Si le preguntaran como terminó así; probablemente dudaría en responder.
Se había acostumbrado a no emitir ruido; caminaba descalzado para que los vecinos no oyeran sus pisadas, sacaba agua con cuidado del grifo y usaba el baño cuando sabía que sus vecinos no estaban. Nadie debía saber que él estaba ahí.
Existir en el anonimato se había vuelto la única forma en la que sabía vivir. Ya casi no extrañaba la vida normal, siempre tenía la mente muy ocupada en sus paranoias como para pensar en el pasado.
Para entretenerse leía libros, era una actividad que no provocaba sonidos y de la que podía disfrutar. Pero en lo que pasaba la mayor parte de las horas era frente a un tablero de ajedrez cuyas piezas estaban siempre en la misma posición. Tenía memorizado el estado del juego y cuando se mudaba lo volvía a armar en el mismo punto. El rey blanco estaba en jaque por la reina negra y casi no le quedaba piezas al blanco. Se sentaba y miraba el tablero buscando la forma de salir del jaque.

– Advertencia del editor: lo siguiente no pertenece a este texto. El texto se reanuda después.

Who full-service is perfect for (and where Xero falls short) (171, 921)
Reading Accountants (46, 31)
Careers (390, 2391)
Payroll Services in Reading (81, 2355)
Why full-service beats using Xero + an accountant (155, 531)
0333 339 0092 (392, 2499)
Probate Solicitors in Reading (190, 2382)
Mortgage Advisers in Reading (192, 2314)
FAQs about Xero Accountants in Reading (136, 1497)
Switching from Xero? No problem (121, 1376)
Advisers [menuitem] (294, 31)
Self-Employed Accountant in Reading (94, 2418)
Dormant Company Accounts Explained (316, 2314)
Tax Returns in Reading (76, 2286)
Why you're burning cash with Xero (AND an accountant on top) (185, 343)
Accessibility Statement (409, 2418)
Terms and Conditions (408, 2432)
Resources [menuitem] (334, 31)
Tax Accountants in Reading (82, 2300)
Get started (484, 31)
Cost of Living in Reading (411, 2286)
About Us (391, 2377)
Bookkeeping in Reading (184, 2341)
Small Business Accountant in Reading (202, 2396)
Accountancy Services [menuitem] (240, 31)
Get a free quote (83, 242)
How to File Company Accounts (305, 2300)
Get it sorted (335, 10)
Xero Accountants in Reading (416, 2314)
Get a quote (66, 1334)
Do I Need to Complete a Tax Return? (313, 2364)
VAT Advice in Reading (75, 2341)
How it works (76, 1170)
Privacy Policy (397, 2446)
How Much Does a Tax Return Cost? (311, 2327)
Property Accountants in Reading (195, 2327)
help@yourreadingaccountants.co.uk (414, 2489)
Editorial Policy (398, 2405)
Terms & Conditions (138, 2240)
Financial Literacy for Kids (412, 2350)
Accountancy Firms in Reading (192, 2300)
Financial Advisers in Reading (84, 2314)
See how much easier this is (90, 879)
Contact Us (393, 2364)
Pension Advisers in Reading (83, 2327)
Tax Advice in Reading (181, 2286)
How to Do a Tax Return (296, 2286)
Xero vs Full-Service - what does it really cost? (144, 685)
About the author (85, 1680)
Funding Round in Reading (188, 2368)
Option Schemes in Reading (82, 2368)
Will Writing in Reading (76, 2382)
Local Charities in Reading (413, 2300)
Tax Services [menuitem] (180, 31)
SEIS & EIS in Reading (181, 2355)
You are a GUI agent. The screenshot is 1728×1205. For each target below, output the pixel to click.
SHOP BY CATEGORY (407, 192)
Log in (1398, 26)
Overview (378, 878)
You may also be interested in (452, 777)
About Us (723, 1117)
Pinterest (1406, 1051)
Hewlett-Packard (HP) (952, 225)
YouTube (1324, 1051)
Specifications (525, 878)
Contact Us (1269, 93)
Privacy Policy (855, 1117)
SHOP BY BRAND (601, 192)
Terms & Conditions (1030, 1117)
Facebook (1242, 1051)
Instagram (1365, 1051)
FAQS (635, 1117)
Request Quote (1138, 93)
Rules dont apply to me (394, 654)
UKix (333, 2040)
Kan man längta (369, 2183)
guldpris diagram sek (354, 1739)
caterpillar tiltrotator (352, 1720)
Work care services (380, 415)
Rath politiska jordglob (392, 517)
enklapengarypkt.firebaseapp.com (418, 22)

Sabía que si no lo lograba en el siguiente turno sería jaque mate.
La reina podía moverse en todas las direcciones, y el rey solo podía moverse una sola vez… una decisión errada y será el final del juego.
Por la madrugada había unas horas muertas en la que nadie entraba y nadie salía del pequeño condominio de departamentos en el que estaba. De las 3:20 a las 5:20 de la madrugada. A esa hora él salía para que nadie le viera.
Debía ir a buscar a la estación del tren un paquete que le había dejado en una de las caja fuerte. El día anterior había recibido la llave dentro de un sobre de papel que le llego por debajo de la puerta.
Vestido absolutamente de negro, encapuchado salió de sigilosamente para no ser visto. Fue caminado todo el trayecto hasta la estación. Había poca gente por esas horas, algunos vagabundos, drogadictos y borrachos que eran expulsados de los clubes nocturnos y que quedaban tirados en las esquinas.
Solía pensar que el mundo exterior tenía poco que ofrecerle. Tal vez era su visión sesgada por la vida que tenía y las horas a las que salía.
La estación estaba vacía, podía escuchar sus propios pasos resonar en el mármol. Odiaba ese sonido, incluso si estaba solo siempre pensaba que alguien más podrías estar ahí, mirándole, escuchándole. Algo ansioso se apresuró y fue hasta su caja, la numero 277, ahí había un sobre con dinero y una caja de balas como era habitual. Lo guardo rápidamente en su chaqueta y se dispuso a salir.
Cuando salía vio que había una persona en uno de los bancos, un joven un poco más moreno que él sentado ahí con un perro a su lado. Le miro un instante, su mirada parecía muerta, su rostro aunque hermoso estaba pálido. Unos segundos después se desmayó sobre el banco.
Mientras el chico dormía en su cama, él se preguntaba qué demonios hacía ahí. Iba y venía de un lado a otro, mirando por la rendija de la ventana si había alguien afuera que los hubiese visto. Sabía que había cometido un error y que no podría quedarse con él. Era un terrible error, cuando despertara le pediría que se fuera.
Pero cuando el joven despertó y le miro no pudo pedirle que se fuera. Parecía no tener donde ir, parecía hambriento, parecía importarle demasiado como para fingir que no.
No se iría y él ya oía los pasos de su asesino acercarse por las escaleras en dirección a su departamento. Casi presentía el momento en que esa absurda decisión le costaría la vida.
El rubio miro al moreno y le hizo una señal para que no hiciera ruido al tiempo que le sonreía dulcemente. El menor pareció conmoverse y recostó su cabeza sobre sus piernas cuando el mayor se sentó al borde de la cama. Entonces dejo caer unas lágrimas y estuvo así un rato.